Trond is originally from the small rain-filled west coast town of Haugesund which he thinks has inspired his distinct lyrical sound. “For me personally, I think my music is very much inspried by my hometown. I think it has something to do with the rain, the coastal landskape and the people living there, which conveys a kind of somber mood. My music also has that somberness, I prefer the sound, melodies and form over individual virtuosity. »

 
As with his previous record, Trond composed the music and mixed the record himself, which is a big part of his creative work. The recording was also this time recorded in three days in Studio Intim which is owned by the legendary Norwegian guitar player, and fellow Hubro-artist, Geir Sundstøl.

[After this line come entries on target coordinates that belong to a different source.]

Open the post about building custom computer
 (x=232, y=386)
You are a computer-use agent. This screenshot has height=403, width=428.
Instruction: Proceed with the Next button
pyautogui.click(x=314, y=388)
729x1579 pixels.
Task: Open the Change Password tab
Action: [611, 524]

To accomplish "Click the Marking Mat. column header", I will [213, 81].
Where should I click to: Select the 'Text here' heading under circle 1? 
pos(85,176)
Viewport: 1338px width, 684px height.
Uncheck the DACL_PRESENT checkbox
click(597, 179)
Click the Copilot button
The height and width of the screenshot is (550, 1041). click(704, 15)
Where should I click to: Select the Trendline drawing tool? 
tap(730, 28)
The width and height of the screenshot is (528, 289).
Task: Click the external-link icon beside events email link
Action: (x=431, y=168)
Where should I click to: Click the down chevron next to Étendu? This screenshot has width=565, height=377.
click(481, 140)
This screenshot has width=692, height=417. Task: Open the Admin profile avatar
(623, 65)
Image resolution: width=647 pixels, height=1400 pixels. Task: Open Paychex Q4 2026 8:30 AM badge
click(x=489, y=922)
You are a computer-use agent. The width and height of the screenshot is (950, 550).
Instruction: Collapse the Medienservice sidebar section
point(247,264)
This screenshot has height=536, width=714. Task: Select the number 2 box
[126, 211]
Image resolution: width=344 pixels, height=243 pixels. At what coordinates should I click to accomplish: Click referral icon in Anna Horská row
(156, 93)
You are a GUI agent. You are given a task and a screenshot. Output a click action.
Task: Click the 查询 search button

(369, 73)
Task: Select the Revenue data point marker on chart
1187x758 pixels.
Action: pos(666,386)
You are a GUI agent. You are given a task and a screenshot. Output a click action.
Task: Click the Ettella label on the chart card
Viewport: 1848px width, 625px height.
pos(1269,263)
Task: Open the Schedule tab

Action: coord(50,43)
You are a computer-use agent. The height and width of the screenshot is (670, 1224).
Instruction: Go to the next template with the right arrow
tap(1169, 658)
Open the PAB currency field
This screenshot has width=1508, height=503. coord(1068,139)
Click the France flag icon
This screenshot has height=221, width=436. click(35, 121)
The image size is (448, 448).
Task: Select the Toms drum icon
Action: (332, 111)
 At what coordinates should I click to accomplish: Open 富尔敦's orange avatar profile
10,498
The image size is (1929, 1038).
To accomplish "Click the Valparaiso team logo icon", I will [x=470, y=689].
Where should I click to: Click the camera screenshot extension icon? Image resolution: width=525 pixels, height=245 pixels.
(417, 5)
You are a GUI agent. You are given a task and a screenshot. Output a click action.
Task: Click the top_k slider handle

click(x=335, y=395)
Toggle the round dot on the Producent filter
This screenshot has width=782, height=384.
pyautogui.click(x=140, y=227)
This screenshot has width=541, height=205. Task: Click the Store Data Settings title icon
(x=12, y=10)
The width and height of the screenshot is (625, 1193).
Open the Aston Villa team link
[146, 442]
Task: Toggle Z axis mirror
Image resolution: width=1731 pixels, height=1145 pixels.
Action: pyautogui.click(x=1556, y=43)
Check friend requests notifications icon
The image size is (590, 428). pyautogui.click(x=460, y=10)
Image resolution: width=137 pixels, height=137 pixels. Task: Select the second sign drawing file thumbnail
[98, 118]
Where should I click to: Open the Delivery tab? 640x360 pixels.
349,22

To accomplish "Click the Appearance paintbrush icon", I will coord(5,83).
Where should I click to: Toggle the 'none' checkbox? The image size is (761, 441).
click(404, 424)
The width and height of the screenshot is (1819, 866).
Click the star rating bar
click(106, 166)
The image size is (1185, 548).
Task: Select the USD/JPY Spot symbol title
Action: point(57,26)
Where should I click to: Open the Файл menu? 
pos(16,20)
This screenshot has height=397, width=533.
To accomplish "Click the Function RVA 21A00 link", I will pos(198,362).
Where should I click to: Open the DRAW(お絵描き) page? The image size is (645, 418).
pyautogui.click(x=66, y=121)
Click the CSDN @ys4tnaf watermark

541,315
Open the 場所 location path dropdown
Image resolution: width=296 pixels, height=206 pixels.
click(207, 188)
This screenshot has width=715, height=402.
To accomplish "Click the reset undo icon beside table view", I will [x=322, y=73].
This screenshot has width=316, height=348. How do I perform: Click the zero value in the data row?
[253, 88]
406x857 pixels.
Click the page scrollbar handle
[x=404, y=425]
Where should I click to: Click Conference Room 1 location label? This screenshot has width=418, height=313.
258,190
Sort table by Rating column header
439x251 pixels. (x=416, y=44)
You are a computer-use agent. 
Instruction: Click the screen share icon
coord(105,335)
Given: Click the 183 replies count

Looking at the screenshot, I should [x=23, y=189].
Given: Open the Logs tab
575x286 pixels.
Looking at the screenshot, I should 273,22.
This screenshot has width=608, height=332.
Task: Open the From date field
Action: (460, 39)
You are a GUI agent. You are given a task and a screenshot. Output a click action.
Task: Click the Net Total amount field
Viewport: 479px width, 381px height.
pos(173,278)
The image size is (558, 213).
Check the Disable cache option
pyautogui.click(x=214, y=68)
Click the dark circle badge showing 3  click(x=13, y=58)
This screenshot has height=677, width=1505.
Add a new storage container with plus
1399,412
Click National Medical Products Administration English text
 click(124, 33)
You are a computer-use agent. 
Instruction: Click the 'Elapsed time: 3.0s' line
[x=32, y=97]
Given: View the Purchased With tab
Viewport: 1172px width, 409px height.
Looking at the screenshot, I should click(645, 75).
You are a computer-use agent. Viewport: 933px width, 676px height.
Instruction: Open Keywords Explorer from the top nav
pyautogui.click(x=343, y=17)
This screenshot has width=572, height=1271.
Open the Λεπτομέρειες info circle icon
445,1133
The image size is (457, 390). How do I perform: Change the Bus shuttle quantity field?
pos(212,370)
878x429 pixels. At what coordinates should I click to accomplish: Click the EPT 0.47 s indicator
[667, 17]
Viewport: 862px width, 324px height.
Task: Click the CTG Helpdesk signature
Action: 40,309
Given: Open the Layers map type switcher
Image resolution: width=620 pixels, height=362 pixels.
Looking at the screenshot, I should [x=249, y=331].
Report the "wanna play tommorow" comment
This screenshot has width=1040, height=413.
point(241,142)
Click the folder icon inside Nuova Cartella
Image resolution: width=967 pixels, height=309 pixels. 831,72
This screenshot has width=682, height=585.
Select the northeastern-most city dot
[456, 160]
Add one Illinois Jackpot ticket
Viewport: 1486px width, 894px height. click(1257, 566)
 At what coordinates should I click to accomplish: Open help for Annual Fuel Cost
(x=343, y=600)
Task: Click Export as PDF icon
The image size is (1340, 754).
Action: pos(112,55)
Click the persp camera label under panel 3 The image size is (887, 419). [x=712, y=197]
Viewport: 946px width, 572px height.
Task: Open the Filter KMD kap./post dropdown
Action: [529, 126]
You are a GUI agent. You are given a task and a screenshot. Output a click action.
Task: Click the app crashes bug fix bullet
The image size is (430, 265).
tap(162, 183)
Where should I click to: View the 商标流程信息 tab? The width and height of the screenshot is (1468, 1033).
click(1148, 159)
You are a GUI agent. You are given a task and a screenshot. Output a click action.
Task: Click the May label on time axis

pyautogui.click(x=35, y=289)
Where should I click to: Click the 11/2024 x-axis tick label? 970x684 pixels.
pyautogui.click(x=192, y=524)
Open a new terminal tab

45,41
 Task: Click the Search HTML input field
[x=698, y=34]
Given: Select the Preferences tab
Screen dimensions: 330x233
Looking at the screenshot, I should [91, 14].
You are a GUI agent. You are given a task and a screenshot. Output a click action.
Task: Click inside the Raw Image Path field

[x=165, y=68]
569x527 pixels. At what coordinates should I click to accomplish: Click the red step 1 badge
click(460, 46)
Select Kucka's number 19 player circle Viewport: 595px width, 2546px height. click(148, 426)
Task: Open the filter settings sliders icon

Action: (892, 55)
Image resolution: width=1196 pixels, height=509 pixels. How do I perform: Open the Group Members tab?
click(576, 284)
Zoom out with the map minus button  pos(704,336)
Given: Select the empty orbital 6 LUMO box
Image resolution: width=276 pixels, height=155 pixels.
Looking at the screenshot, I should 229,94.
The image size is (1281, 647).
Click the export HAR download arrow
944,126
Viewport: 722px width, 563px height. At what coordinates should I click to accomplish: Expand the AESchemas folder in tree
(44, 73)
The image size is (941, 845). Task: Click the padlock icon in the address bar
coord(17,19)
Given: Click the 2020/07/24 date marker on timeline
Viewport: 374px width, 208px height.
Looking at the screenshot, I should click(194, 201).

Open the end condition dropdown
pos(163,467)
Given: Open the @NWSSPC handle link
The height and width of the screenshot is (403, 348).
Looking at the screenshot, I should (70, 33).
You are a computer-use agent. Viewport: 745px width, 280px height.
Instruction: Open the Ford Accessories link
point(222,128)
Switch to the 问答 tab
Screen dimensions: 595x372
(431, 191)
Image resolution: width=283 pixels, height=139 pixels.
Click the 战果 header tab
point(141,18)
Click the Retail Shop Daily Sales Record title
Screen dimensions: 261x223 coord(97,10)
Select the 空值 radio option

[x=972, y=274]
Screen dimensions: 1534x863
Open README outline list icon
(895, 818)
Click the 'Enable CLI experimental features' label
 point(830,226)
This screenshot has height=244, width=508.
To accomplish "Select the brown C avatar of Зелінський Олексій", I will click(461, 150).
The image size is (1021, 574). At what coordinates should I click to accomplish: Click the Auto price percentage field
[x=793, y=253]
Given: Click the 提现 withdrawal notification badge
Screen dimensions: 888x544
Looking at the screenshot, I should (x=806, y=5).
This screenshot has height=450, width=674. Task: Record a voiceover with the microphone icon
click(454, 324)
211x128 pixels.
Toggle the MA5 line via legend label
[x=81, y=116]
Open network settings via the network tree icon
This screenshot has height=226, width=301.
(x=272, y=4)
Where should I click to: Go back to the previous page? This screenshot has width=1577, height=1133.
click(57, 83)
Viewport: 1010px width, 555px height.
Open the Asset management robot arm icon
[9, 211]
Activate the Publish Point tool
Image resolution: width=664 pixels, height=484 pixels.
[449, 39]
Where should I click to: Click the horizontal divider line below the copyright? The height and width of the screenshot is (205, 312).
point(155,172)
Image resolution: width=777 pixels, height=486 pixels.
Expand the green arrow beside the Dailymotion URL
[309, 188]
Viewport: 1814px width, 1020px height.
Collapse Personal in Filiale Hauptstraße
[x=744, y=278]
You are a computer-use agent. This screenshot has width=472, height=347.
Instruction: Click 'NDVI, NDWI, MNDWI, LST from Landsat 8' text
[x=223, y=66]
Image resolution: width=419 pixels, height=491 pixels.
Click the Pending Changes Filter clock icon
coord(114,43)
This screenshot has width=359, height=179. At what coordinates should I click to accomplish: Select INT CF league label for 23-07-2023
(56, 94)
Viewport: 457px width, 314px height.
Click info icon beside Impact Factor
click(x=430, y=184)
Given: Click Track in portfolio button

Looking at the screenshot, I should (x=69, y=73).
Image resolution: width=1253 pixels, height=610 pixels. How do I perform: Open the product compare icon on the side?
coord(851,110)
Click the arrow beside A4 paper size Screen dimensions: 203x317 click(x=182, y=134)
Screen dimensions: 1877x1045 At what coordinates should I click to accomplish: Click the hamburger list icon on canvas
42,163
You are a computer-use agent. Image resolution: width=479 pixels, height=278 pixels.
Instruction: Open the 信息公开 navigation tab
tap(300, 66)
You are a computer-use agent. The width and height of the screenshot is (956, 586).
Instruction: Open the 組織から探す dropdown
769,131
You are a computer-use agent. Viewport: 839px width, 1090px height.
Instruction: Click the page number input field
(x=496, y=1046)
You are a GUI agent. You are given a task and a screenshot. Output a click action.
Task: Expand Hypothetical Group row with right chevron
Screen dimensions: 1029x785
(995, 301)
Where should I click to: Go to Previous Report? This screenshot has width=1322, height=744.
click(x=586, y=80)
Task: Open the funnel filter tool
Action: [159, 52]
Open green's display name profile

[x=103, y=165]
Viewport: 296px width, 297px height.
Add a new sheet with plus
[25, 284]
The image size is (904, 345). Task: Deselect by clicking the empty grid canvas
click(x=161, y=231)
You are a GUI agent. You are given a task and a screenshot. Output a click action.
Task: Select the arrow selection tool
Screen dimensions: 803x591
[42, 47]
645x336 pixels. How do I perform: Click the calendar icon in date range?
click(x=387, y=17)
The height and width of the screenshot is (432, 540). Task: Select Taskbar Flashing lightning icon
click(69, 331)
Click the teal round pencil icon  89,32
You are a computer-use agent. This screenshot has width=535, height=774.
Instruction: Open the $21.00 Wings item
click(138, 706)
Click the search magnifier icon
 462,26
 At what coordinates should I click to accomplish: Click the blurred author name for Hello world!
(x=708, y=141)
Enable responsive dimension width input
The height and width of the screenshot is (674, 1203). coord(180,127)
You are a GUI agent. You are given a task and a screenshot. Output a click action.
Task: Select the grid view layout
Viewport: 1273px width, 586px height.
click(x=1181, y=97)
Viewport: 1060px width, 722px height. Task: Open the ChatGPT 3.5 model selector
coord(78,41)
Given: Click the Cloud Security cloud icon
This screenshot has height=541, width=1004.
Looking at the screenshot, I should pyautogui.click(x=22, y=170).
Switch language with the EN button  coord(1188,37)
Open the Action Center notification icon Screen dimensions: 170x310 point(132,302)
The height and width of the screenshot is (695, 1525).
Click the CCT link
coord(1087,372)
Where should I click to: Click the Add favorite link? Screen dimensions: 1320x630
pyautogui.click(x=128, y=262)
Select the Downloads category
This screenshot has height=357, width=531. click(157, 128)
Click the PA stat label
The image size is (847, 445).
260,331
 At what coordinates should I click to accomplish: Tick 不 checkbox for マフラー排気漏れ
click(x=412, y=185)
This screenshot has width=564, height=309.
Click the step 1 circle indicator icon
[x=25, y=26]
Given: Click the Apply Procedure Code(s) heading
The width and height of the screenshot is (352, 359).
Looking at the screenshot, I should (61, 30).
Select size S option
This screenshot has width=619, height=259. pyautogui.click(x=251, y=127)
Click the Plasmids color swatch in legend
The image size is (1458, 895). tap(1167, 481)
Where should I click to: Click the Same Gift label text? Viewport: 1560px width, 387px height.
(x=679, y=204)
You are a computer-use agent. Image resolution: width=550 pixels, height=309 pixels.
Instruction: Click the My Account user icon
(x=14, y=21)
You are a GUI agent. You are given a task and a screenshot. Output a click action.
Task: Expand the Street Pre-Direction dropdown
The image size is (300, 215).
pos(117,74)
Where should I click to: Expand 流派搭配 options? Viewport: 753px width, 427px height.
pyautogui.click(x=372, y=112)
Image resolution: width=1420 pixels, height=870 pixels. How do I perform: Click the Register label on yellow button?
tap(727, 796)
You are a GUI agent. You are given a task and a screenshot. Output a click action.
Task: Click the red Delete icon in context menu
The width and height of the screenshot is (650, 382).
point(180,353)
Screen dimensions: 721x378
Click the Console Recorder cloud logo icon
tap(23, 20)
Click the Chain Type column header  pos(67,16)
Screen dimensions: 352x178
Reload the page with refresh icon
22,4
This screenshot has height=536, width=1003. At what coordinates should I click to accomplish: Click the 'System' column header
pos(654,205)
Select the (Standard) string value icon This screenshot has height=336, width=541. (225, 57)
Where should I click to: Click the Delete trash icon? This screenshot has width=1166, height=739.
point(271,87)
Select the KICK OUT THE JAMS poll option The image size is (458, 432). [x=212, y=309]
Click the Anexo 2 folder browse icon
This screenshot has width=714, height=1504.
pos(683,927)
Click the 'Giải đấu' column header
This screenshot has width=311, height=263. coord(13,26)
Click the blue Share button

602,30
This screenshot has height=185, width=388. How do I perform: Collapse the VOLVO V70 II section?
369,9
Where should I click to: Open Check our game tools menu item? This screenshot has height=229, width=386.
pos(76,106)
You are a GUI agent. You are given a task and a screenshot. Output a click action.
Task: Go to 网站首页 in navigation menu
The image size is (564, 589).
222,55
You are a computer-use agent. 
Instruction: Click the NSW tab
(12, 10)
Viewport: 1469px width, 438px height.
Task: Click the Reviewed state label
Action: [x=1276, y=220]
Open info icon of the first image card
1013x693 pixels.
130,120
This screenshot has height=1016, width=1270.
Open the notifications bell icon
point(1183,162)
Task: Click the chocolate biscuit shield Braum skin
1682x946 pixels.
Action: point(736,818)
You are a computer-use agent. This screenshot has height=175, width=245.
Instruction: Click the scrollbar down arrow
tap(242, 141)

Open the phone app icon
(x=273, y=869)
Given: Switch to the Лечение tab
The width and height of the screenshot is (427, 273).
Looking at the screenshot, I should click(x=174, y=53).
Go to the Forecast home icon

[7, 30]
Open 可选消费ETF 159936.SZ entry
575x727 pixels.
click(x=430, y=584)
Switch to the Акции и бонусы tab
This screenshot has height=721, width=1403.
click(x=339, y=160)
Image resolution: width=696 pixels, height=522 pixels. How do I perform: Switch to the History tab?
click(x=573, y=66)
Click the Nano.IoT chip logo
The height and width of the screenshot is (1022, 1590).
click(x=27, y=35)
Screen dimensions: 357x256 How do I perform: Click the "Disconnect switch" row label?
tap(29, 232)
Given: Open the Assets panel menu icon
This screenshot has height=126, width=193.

On both albums Geir has contributed with his sublime steel guitar playing that perfectly matches Kallevåg’s obvious affection for atmospheric film music and broadside ballads. In the sextet you also find one of Scandinavia’s foremost keyboardist David Wallumrød who tastefully complements the lyrical songs.

 
When composing “Fengselsfugl” Trond examined the prison songs or broadside ballads written by some famous Norwegian prison birds from the 1800-s who were national celebrities at their time. A broadside (also known as a broadsheet) is a single sheet of inexpensive paper printed on one side, often with a ballad, rhyme, news and sometimes with woodcut illustrations. They were one of the most common forms of printed material between the sixteenth and nineteenth centuries, particularly in Britain, Ireland and North America. They were also popular in Norway. They were often about famous people, stories and legends and often served as the social media of the time and often “Fake News”. The famous prison birds of Norway served the entire Norwegian people with self-composed ballads, they created myths about their heroic and exciting lives. Many of the titles on the record are the same as some of the prison broadside ballads. Trond uses his guitar as a tool for conveying his musical ideas that often has a strong melodic foundation and storytelling quality to them but still open enough for his fellow musicians to express themselves effortlessly. Everything seems to fall quite naturally into place, sounding intimately poised and at home with itself. “I wanted the musicians to express themselves without feeling limited by the music, but I also wanted to tell stories and have a cinematic quality”, he says.

 
The music draws in expressions from folk music, American folk / blues where one can mention Ry Cooder and the eccentric composer and folk musician Kenneth Sivertsen from his hometown. Hawaiian Slack Key tradition inspired by Joseph Spence and Ray Kane. In addition to classical music and modern improvisation, in combination with electroacoustic musical directions inspired by Arne Nordheim and Helge Sten, among others.